A new patent was granted to Google yesterday that explores accents within voice queries in more depth. For instance, it provides this example of how a search engine might use such accent information:
By including the accent of a voice query as an input to the search result generation process, search result rankings can be biased to offer preferred results to accented voice queries.
For example, if English-language speakers with a French-language accent show a preference for a particular result for the query terms “restaurants in Scranton” than do English-language speakers with a Russian-language accent, a search engine will be more likely to select that particular result for another user who provides a voice query in the English language with a French-language accent. The preference for that particular search result would not be reflected in search results that are generated for other users that do not have that particular accent.
Such a process would be a data-driven one that could start collecting accent information when speech-based queries are made to possibly influence future search results and rankings as well. The patent tells us that accents can be indications of common backgrounds, native languages, and/or regions of origin.
The patent is:
Accent-influenced search results
Invented by Barry Hayes
US Patent 8,417,530
Granted April 9, 2013
Filed August 20, 2010
Abstract
Methods, systems, and apparatus, including computer programs encoded on a computer storage medium, for generating search results. In one aspect, a method includes obtaining a transcription of a voice query, and data that identifies an accent of the voice query, submitting the transcription and the data that identifies the accent of the voice query to a search engine to generate one or more accent-influenced results of the voice query, and providing the accent-influenced results to a client device for display.
Voice Queries Take-Aways
I’ve had friends over the past 10 years or so experiment with voice recognition software with varying degrees of success. We know that Google provided a free voice search service named GOOG-411 for a number of years to collect as much data as they could about voice searches. What I hadn’t considered was that in addition to collecting data about how to filter out accents, it was also likely that they were also collecting information about those accents as well.
It seems that the noise Google was filtering out of voice queries now has the chance to be the signal that Google might use to filter search results with.
I look forward to experimenting with my large repertoire of accents. I’m especially good at Welsh and Deep South.
Hi Bill,
It will be interesting to see what my Icelandic accents returns in my search. I’m however not sure I want Google to make that kind of decisions for me.
Thanks,
Anita Sig Happiness Therapist
That is interesting. I can see the benefit of this and I also wonder how google will balance this with geo-location filters. For example, what if someone in the US (let’s say a football stadium) searches for “football” with an australian accent. Would Google assume that they are looking for US rules because they are at a US game? IDK, but this is an interesting topic to consider.
I still get some interesting and strange responses from voice recognition tools like siri so it will be interesting to see how this develops. Although there has been some development over the last 10 years in this field as you mentioned there have been varying degrees of success and I don’t see it has progressed as fast as other technology. Google seems obsessed with second guessing a persons location but what if you have an Irish accent but looking for a Chinese restaurant in New York? When travelling now I get constantly frustrated with Google confronting me with search results and ads in the language of the country I am in and asking if I want to see results from the Google version for that country and vice versa when I return home. It’s already a problem that might get worse with this accent recognition.
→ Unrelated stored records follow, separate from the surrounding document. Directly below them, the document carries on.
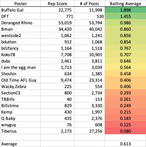Click the 'I am the egg man' cell
The height and width of the screenshot is (147, 146).
(x=20, y=67)
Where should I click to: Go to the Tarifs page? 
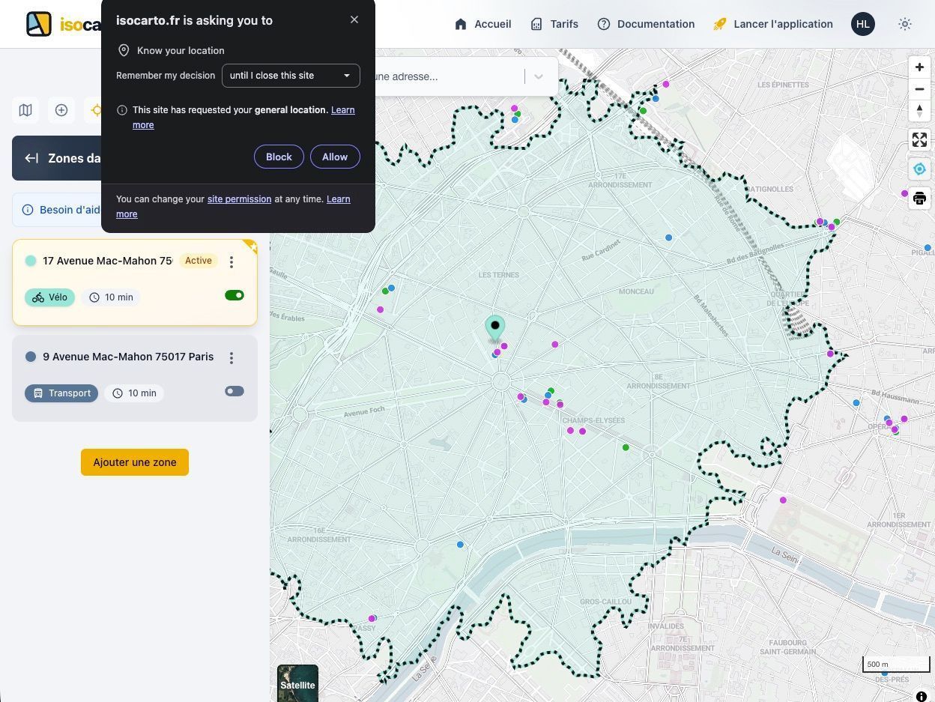(x=554, y=24)
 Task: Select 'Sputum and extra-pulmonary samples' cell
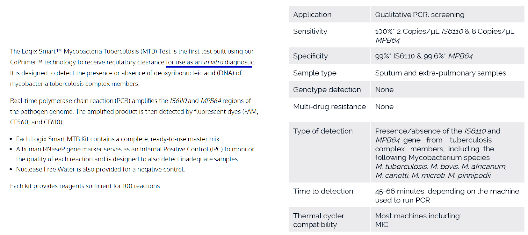click(440, 73)
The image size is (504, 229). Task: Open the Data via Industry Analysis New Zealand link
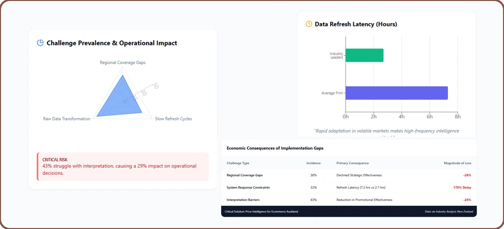(449, 212)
I love the renewed efforts to perfect this technology. It seems like the last time someone took a real swing at it was when DragonSpeak was still a product.
For me, I live in a state with no cell phone while driving laws. If my voice-to-text was more accurate, I could be much safer.
This is absurd. Actually, it fringes on stereotyping.
Hi Matt,
I’m not sure how you might construe this as stereotyping, except for the fact that the results that would be returned to someone might be based upon an accent.
If you look up the definition of “stereotype,” if often refers to widely held belief about a particular group of people that is often over-generalized. That’s not the point behind this patent. Instead, it considers the use of an accent as additional data that might be used when deciding upon and filtering search results.
We don’t know if Google ever adopted this for use.
If you do feel that this patent does fringe on stereotyping, I’d be happy to hear your argument about it, based upon the actual patent itself rather than my blog post about it. Thanks.
I tried too by saying football ïŠ it was really surprising result. In my personal opinions it is still needed to update in accent point of view as some time it get verse instead of helping and people get struck in to the results instead of getting accurate ones instantly.